● **Extract**:
Department of Mechanical Engineering, California State University Fullerton, Fullerton, CA 92831, USA
*
Author to whom correspondence should be addressed.
J. Manuf. Mater. Process. 2018, 2(3), 51; https://doi.org/10.3390/jmmp2030051
Submission received: 29 June 2018 / Revised: 30 July 2018 / Accepted: 6 August 2018 / Published: 9 August 2018
(This article belongs to the Special Issue New Findings and Approaches in Machining Processes)

Abstract

:
Liquid Assisted Laser Beam Micromachining (LA-LBMM) process is an advanced machining process that can overcome the limitations of traditional laser beam machining processes. This research involves the use of a Molecular Dynamics (MD) simulation technique to investigate the complex and dynamic mechanisms involved in the LA-LBMM process both in static and dynamic mode. The results of the MD simulation are compared with those of Laser Beam Micromachining (LBMM) performed in air. The study revealed that machining during LA-LBMM process showed higher removal compared with LBMM process. The LA-LBMM process in dynamic mode showed lesser material removal compared with the static mode as the flowing water carrying the heat away from the machining zone. Investigation of the material removal mechanism revealed the presence of a thermal blanket and a bubble formation in the LA-LBMM process, aiding in higher material removal. The findings of this study provide further insights to strengthen the knowledge base of laser beam micromachining technology.

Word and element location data
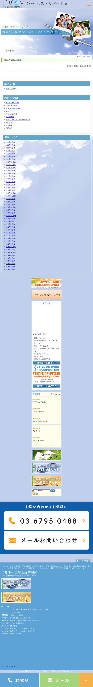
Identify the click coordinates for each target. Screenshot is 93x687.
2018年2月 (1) (10, 204)
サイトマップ (81, 568)
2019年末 (9, 125)
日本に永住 (68, 566)
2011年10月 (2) (11, 252)
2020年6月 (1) (10, 153)
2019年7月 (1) (10, 176)
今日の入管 (10, 117)
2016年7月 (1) (10, 224)
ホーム (5, 566)
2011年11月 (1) (11, 250)
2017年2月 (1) (10, 213)
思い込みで (10, 122)
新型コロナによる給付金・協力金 (18, 120)
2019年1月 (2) (10, 190)
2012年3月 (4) (10, 238)
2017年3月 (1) (10, 210)
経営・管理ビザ (28, 568)
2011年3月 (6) (10, 269)
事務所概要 (64, 568)
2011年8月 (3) (10, 258)
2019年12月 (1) (11, 162)
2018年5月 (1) (10, 202)
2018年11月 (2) (11, 196)
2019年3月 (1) (10, 185)
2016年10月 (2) (11, 216)
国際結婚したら (56, 566)
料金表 (72, 568)
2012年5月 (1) (10, 233)
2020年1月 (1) (10, 159)
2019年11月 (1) (11, 165)
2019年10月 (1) (11, 168)
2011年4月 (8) (10, 267)
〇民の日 (9, 128)
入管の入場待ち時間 (13, 108)
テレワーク (10, 111)
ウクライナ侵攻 (11, 105)
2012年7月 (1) (10, 230)
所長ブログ (10, 89)
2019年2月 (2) (10, 187)
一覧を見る (57, 394)
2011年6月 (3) (10, 261)
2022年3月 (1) (10, 145)
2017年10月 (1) (11, 207)
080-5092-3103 (17, 615)
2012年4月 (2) (10, 235)
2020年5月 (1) (10, 156)
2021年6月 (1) (10, 148)
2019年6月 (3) (10, 179)
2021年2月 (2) (10, 151)
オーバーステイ (41, 568)
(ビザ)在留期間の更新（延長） (21, 566)
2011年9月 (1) (10, 255)
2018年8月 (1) (10, 199)
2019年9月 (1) (10, 170)
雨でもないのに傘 (12, 103)
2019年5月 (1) (10, 182)
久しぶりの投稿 (11, 114)
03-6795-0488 (16, 612)
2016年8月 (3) (10, 221)
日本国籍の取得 (79, 566)
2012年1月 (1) (10, 244)
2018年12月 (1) (11, 193)
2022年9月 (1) (10, 142)
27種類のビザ (54, 568)
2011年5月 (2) (10, 264)
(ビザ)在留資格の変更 (41, 566)
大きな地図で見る (39, 334)
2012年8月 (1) (10, 227)
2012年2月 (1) (10, 241)
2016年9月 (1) (10, 219)
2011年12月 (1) (11, 247)
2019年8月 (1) (10, 173)
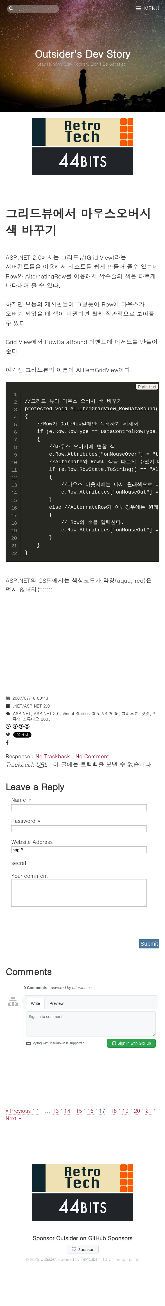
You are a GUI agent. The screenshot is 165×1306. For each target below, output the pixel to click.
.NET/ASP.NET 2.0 (31, 706)
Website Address (32, 841)
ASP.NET (22, 713)
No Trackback (53, 756)
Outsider (48, 1259)
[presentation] (54, 921)
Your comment (29, 875)
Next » (13, 1118)
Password (25, 820)
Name (21, 799)
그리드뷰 (129, 713)
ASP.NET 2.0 (47, 713)
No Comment (92, 756)
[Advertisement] (82, 650)
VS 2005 (110, 713)
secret (19, 862)
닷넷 (145, 713)
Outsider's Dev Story (82, 53)
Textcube (89, 1259)
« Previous (19, 1110)
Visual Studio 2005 (80, 713)
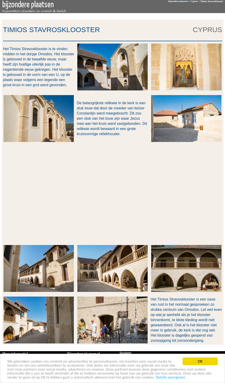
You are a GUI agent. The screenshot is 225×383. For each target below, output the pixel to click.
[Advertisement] (49, 193)
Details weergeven (170, 377)
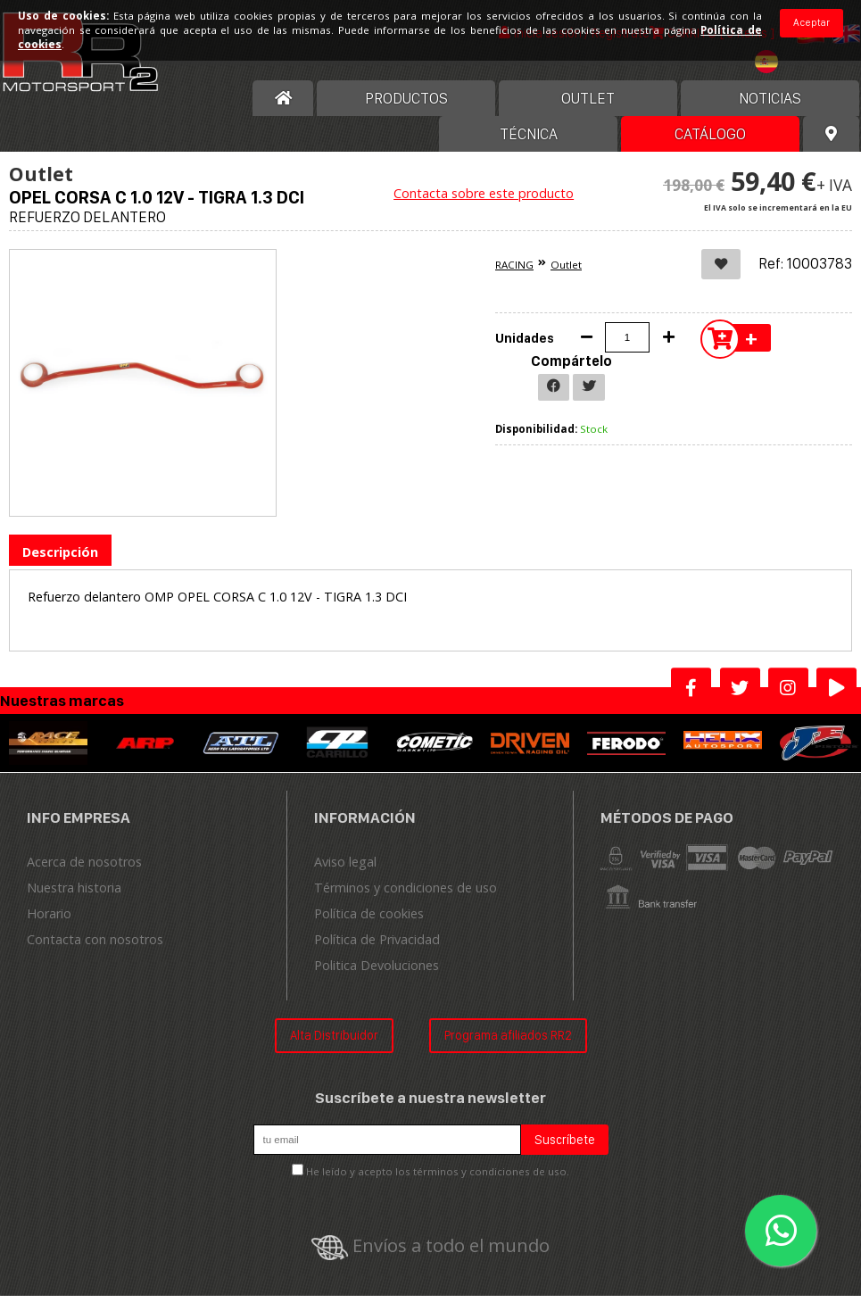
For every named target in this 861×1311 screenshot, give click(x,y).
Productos (406, 113)
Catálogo (710, 149)
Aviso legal (345, 876)
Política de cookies (369, 928)
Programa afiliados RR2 (508, 1050)
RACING (514, 279)
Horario (49, 928)
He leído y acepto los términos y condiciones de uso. (437, 1186)
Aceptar (811, 22)
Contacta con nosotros (95, 954)
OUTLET (588, 113)
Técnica (529, 149)
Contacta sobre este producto (483, 208)
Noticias (770, 113)
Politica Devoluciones (376, 980)
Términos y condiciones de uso (405, 902)
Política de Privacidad (377, 954)
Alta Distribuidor (334, 1050)
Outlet (566, 279)
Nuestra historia (74, 902)
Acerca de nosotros (84, 876)
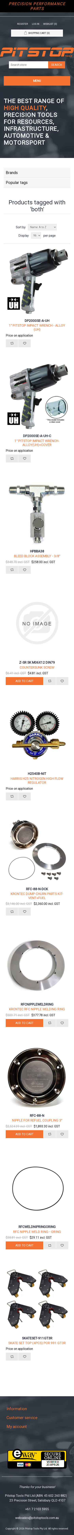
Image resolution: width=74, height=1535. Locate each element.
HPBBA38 (37, 551)
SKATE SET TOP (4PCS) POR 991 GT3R (37, 1343)
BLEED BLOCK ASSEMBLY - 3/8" (37, 556)
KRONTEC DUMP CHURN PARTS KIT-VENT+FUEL (37, 896)
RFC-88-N (37, 1116)
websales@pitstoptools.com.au (37, 1518)
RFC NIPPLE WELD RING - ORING (37, 1232)
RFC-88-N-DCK (37, 889)
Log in (35, 24)
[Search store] (28, 64)
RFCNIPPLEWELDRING (37, 1004)
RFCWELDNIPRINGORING (37, 1227)
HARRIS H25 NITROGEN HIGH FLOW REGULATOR (37, 781)
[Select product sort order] (42, 227)
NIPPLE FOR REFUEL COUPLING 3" (37, 1120)
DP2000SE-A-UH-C (37, 436)
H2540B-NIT (37, 774)
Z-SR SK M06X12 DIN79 (37, 662)
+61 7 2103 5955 (37, 1509)
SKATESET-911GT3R (37, 1338)
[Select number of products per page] (36, 235)
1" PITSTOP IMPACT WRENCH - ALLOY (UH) (37, 327)
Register (22, 24)
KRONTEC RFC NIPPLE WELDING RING (37, 1009)
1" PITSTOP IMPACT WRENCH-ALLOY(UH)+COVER (37, 443)
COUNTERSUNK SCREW (37, 667)
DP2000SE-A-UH (37, 321)
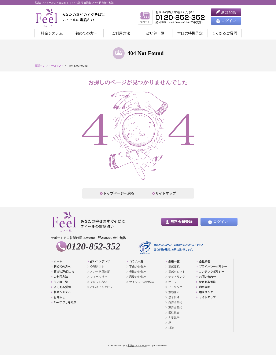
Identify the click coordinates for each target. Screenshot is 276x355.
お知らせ (59, 297)
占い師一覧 (155, 33)
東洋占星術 (175, 307)
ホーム (58, 261)
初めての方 (86, 33)
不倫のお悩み (137, 266)
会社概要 (204, 261)
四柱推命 (174, 312)
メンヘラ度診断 (100, 271)
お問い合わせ (207, 276)
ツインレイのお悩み (142, 282)
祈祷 (171, 327)
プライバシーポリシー (213, 266)
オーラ (172, 282)
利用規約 (204, 287)
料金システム (52, 33)
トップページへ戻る (118, 193)
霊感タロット (176, 271)
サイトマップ (165, 193)
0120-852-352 (93, 246)
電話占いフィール (136, 345)
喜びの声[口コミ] (64, 271)
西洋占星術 (175, 302)
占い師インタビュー (102, 287)
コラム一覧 (136, 261)
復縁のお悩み (137, 271)
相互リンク (206, 292)
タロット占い (98, 282)
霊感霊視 (174, 266)
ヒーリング (175, 287)
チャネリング (176, 276)
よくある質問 (62, 287)
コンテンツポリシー (211, 271)
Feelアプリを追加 (65, 302)
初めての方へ (62, 266)
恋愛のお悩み (137, 276)
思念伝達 (174, 297)
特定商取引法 (207, 282)
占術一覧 (174, 261)
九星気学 (174, 317)
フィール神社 (98, 276)
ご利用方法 (121, 33)
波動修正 (174, 292)
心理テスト (97, 266)
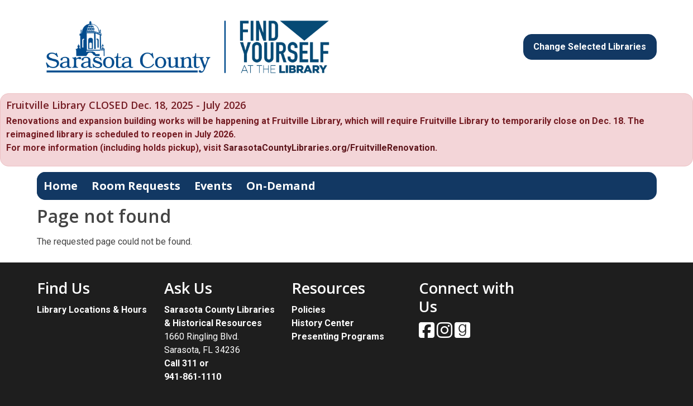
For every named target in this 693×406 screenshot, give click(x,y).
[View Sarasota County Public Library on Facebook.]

● **To-do list**:
[1] Answer these about the laser micromachining abstract:
(a) Which department are the authors affiliated with?
(b) What simulation technique does the research use?
(c) What two features were found in the LA-LBMM process that aid higher material removal?
[2] Please pick up the laser micromachining abstract after its final sentence and continue it with a short passage.

● **Responses for each task**:
[1]
(a) The Department of Mechanical Engineering, California State University Fullerton.
(b) Molecular Dynamics (MD) simulation.
(c) A thermal blanket and a bubble formation.

[2]
1. Introduction

The Laser Beam Micromachining (LBMM) process is a non-traditional technique that is capable of machining a wide range of materials with ultraprecision in a short period [1]. The LBMM process offers several advantages including high resolution, minimum wastage, ease-of-control, repeatability and reproducibility [1]. This process finds application in several fields from micromechanics to microfluidics [2,3]. The LBMM process uses focused thermal energy with high temperatures to remove material from the substrates through melting and vaporization [4]. The LBMM process that is performed in the air results in the formation of Heat Affected Zones (HAZ), which is one of the significant limitations of the process [5]. Also, LBMM process causes other undesired effects including tapered kerf formation, high surface roughness, micro-crack formation, and recast and re-deposition of molten material [5,6]. Additionally, there are possibilities for the amorphization of supercooled liquid along with the recrystallization of the amorphous phase during the LBMM process [7,8]. Performing the LBMM process in a liquid medium is a potential approach to overcome these limitations of the LBMM process [9]. The process known as Liquid-Assisted Laser Beam Micromachining (LA-LBMM) is capable of micromachining materials with features ranging from 100 to 500 μm with reduced thermal damage, with relatively narrow kerf width, and a reduced re-deposition of debris [10,11].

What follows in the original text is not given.